##### Alıntı Metin
Neyse bunada şükür deyip otobüse binerek aracımıza dönerken kötü günün devam ettiğini gördük. Araca yaklaşırken hava kararmaya başlamıştı ve içeride mutfak üzerindeki lamba yanıyordu, açık mı biraktık acaba diye birbirimize sorarken muavin kapısındaki kelebek camın kırık ve aracın içerisinin birazcık dağılmış olduğunu gördük.. hayda yine mi? Araçta zaten değerli bir şey kalmamıştı sadece Romada yeniden 210 euro ya aldığım navigasyon vardı onuda torpidoya koymuştum, torpidoyu boşaltmış ama navigasyonu almamış. Sigortacımı aradım ne yapayım diye bana "başka hasar yoksa tutanakla uğraşma camı yaptır faturanı al Türkiyeye geldiğinde ödeyelim" diyince etrafı toplayıp başka park edecek yer baktık 1 saat çevrede dolaştık bu saatte her yer de parklar dolu önceki yerden 150 metre ileride büyük bir otelin önünde yer bulduk, iyi tarafı otelin önünde sürekli güvenlik ve taksi durağı var birde exstradan otelin internetide buradan çekiyor, daha ne olsun diyip park ettik.
Huzursuz bir gece geçirdik, cam kırık bugün için Monaco planımızda var. Ne yapalım diye düşündük ve PES etmeyeceğiz deyip başka ne olabilirki araçta değerli birşey yok navigasyonu yanımıza alıp yola devam etmeye karar verdik. hemen 10 mt ilerimizde bulunan duraktan 204 nolu otobüs 1.5 euro biletle Monacoya kadar gidiyor. Aracımızı camı kırık şekilde bırakıp otobüse bindik, bugün günlerden Monaco (Monte Carlo)
##########
* Alıştırma
Alıntı metne göre aşağıdaki soruları yanıtlayın.
(a) Navigasyon Roma'da kaç euroya alınmıştı?
(b) Araç sonunda nereye park edildi?
(c) Monaco'ya giden otobüs kaç numaralı ve bileti kaç euro?
##### Verilen Veriler
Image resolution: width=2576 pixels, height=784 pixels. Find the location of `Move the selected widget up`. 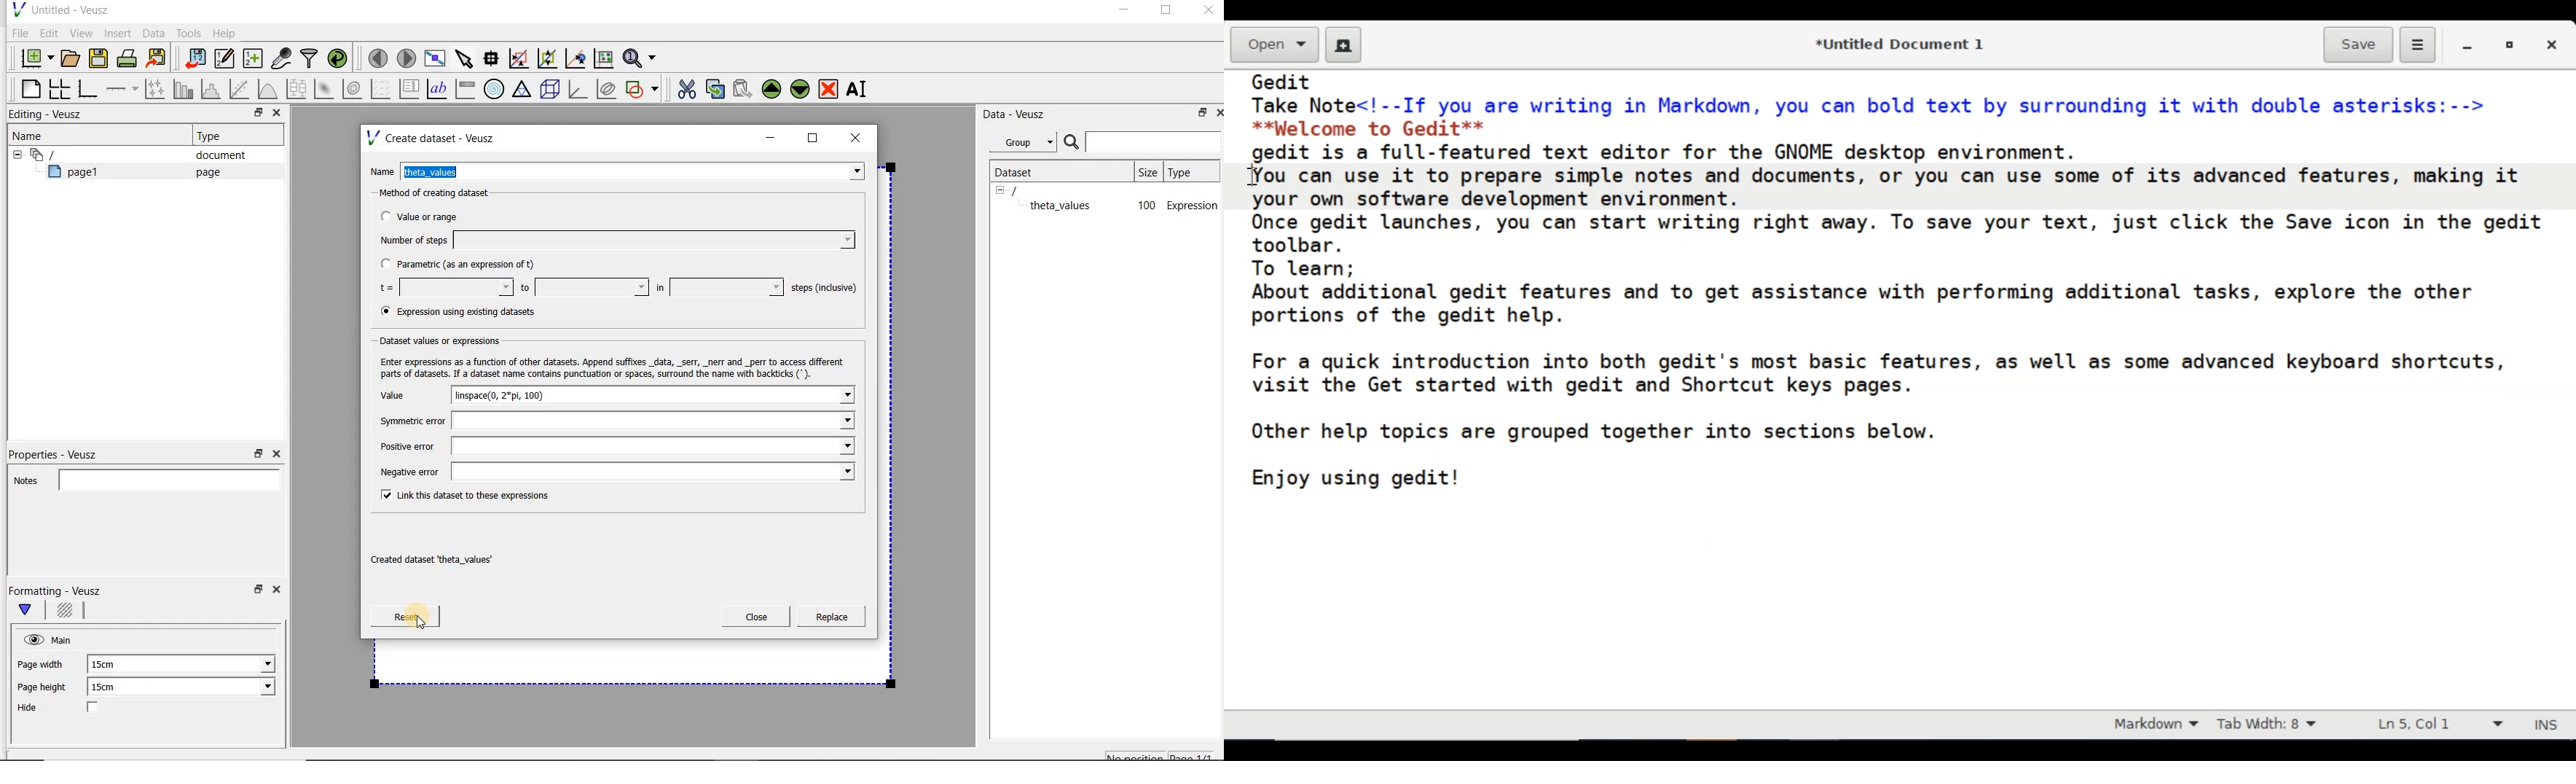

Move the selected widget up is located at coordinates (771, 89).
##########
* Tam Cevap
(a) Navigasyon Roma'da 210 euroya alınmıştı.
(b) Araç, önceki yerden 150 metre ileride büyük bir otelin önüne park edildi.
(c) Monaco'ya giden otobüs 204 numaralı ve bileti 1.5 euro.